She’d given me something to think about, though. I also wasn’t looking forward to any more time in a car with Bruce. I decided, instead, that I wanted to go for a walk.
Which I did, along a leafy lane. There was almost no traffic.
I’d been in places like this before. No, what flashed into my mind was true wilderness. Mountains that reached towards the sky, valleys that glowed with wildflowers.
Things you never saw in cities. I stepped to one side and rested my hand on the bark of a tree. I could feel, suddenly, the life flowing within it from root to leaf. An awareness of treeness that might have been magic or might simply have been my own thoughts echoing back into my head. I finally understood why some people hugged trees. A crow flew out of one of the trees, or was it a raven?
No. It was a crow, but there was a sudden shudder of something that approached dangerously close to recognition.
Ravens. There was something…right. I remembered the book. Hunin and Munin, the two messengers of Odin. Thought and Memory. Or was it Foresight and Memory? Come to mention it, the book had listed both. Translations. Probably both equally correct.
Munin wasn’t much use to me, I thought wryly. I’d have to rely on Hunin. The crow cawed three times and flew past me on his way to wherever he was going. Making sure I noticed him, I suspected.
Crows were like that. Showoffs. Attention seekers. So were ravens. I shook my head and leaned against the tree.
Still that slight awareness of treeness and, fading, a flickering awareness of crowness.

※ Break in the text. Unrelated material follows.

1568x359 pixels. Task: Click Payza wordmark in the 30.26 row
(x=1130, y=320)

As if senses I had forgotten I had were awakening.
That was probably exactly what was happening. Dust coming off unused skills. So, maybe I was a witch? The runes fit that. The fighting skills didn’t.
Maybe I’d been trained by some kind of secret society of demon hunters, like that old TV show. That made as much sense as anything else.

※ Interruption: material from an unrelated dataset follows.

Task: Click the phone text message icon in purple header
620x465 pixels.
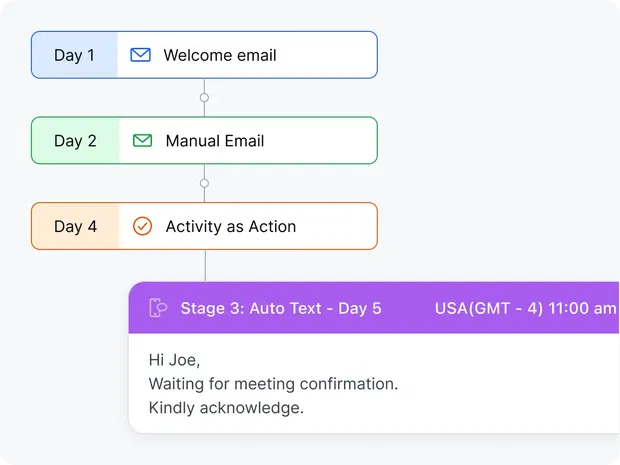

Thea was another trained by them. A sisterhood. Why women? Why not women. We weren’t as big and strong as men, but that didn’t mean we couldn’t fight.
But another thought curled into my brain. Valkyries. Odin’s daughters. The choosers of the slain. I laughed it off as ridiculous and kept walking.

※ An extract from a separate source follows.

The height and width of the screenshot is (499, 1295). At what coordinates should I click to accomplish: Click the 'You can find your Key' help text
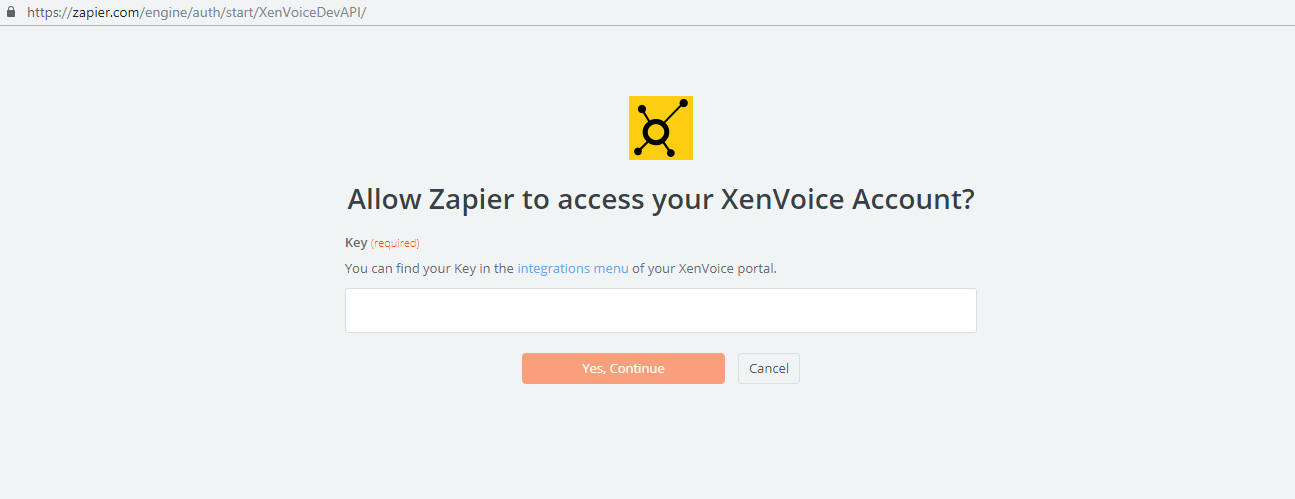pyautogui.click(x=429, y=269)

It was just…right to be out of the city, although I knew I had to go back soon enough. I needed this, though. I was able to forget, then, about cultists, about shapeshifting fairies, about weird old men.
I was able to forget everything and, finally, let myself recharge a little before what I knew would be the storm.
Then I felt it, wings in the air. I broke into a run back to where I’d left Bruce. I had to lead it to the witch. Then we could deal with it, but not if it caught me first!
The crow flapped past once more. Caw, caw, caw.